Каждый раз бывал взволнован этой проповедью русской гармонии. Захвачен музыкой смыслов, столь созвучной его душе, желавшей видеть в жизни блаженство, преодоление бед и напастей, трат истребленного рода, когда безвинные смерти не призывали к возмездию, но сулили светлое искупление. Как икона Бориса и Глеба, павших под ножом Святополка, не требовала отмщения, а целила, спасала. Два коня, алый и белый, шли по цветам и по травам, не оставляя кровавых следов. Открытие, о котором говорил Шмелев, уже было сделано. Следовало лишь трижды облететь колокольню Ивана Великого и прочитать золотую надпись.
– Константин Павлович, о каком открытии вы говорите? – завороженно улыбался Павлуша, бесцветными, обожающими глазами взирая на Шмелева, а тот, в кольчужном вязаном свитере, с азиатским лицом, с седеющей челкой на морщинистом лбу, был похож на степного батыра.

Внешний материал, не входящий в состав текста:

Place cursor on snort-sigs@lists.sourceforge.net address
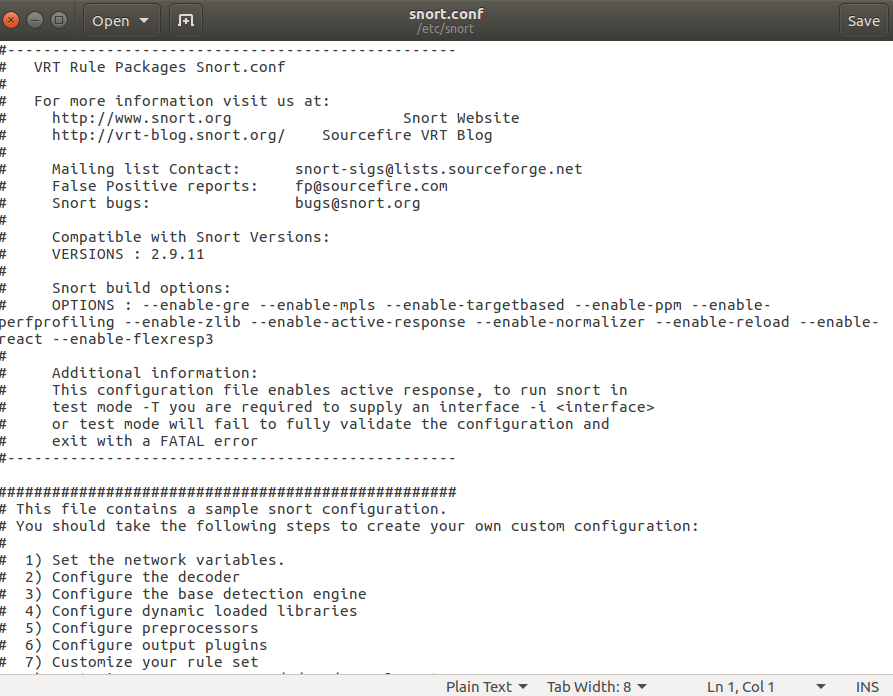The image size is (893, 696). tap(438, 169)
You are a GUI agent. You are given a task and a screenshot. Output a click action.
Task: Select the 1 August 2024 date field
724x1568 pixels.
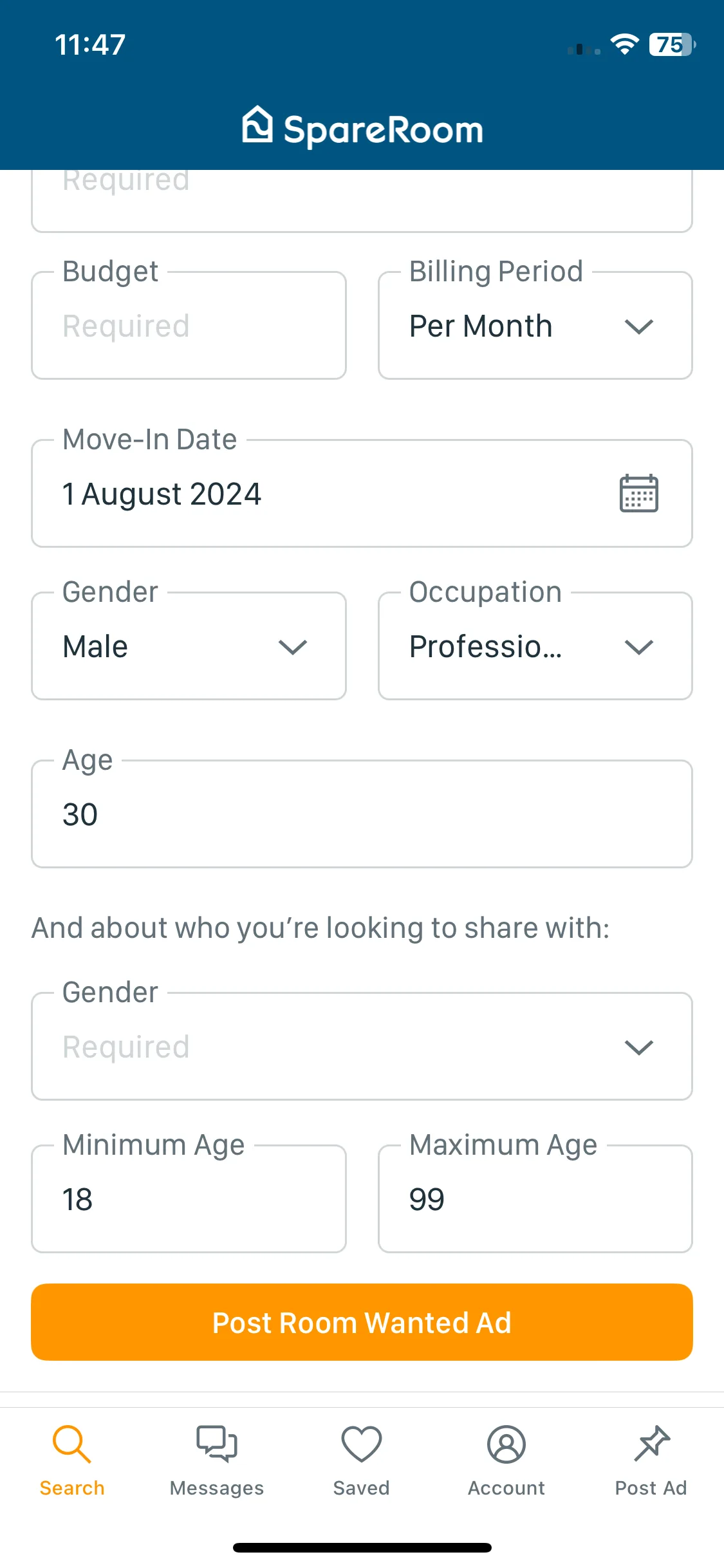coord(362,494)
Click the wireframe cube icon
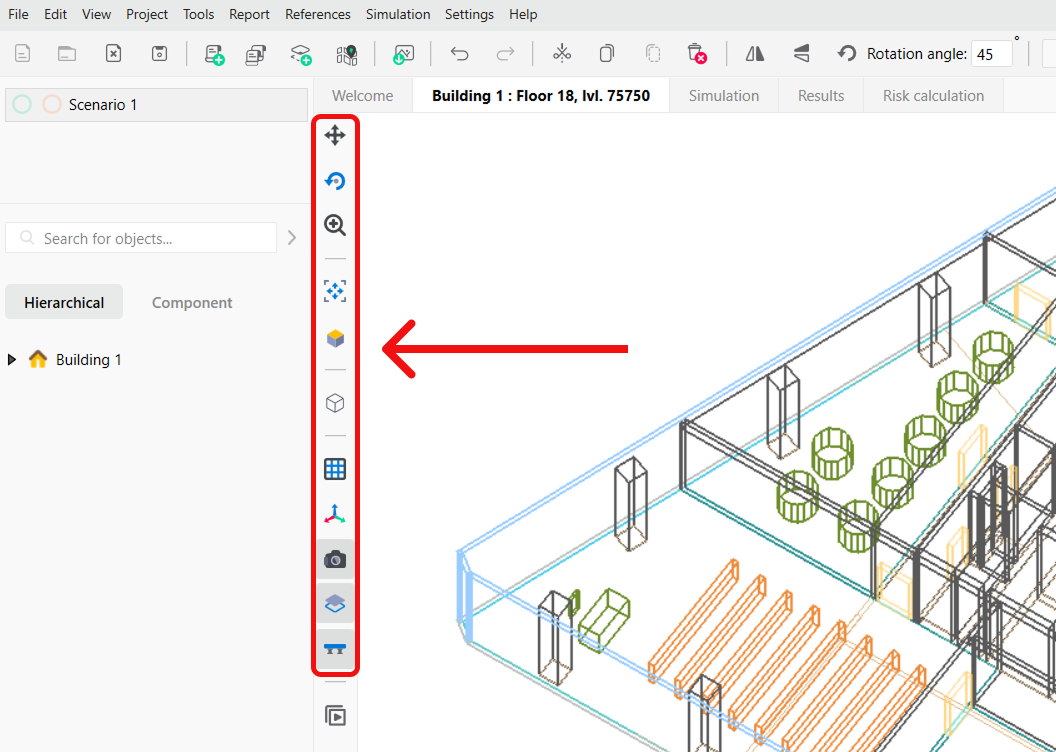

– Коммунизм – это советская власть. Плюс электрификация всей страны. Плюс абсолютное, объединяющее народы добро. Плюс Города Будущего на земле, в небесах и на море. Плюс овладение всеми науками и искусствами. Плюс постижение тайны генетического кода. Плюс искусственный интеллект. Плюс понимание языка птиц и цветов. Плюс использование гравитации. Плюс преодоление смерти. Плюс латание черных дыр галактики. Плюс воскрешение из мертвых всех, кто когда-то жил на земле. Плюс восстановление погибших участков Вселенной и возжигание потухших светил. Формула бессмертия существует, и она будет открыта в России. Русская история есть непрерывное приближение к бессмертию. Коммунизм, понимаемый как земной рай, станет обществом бессмертных людей. Русский авангард Платонова, Мельникова, Цаплина, Петрова-Водкина и Прокофьева – это лаборатория, где создавался эликсир вечной жизни. Не удивлюсь, если формула бессмертия прозвучит на сакральном языке Хлебникова…
В Коробейникове продолжала звучать музыка смыслов. Недавнее купание бабушки с молитвой о продлении ее тающей жизни. Тайное упование на чудо, связанное с воскрешением отца. Ожидаемый приезд тети Таси, с которым воссоздавалась умершая часть семьи, возвращалось в родовую галактику непогасшее светило. Коммунизм, о котором столь патетично говорил Шмелев, становился не аляповатой надписью на красном куске кумача, который из года в год носили над головами равнодушные, с пустыми сердцами люди, а был загадочным словом, начертанным на кругах колокольни. Если воспарить к вершине Ивана Великого, трижды облететь белоснежный ствол, то из золотых букв составится поднебесное слово "коммунизм".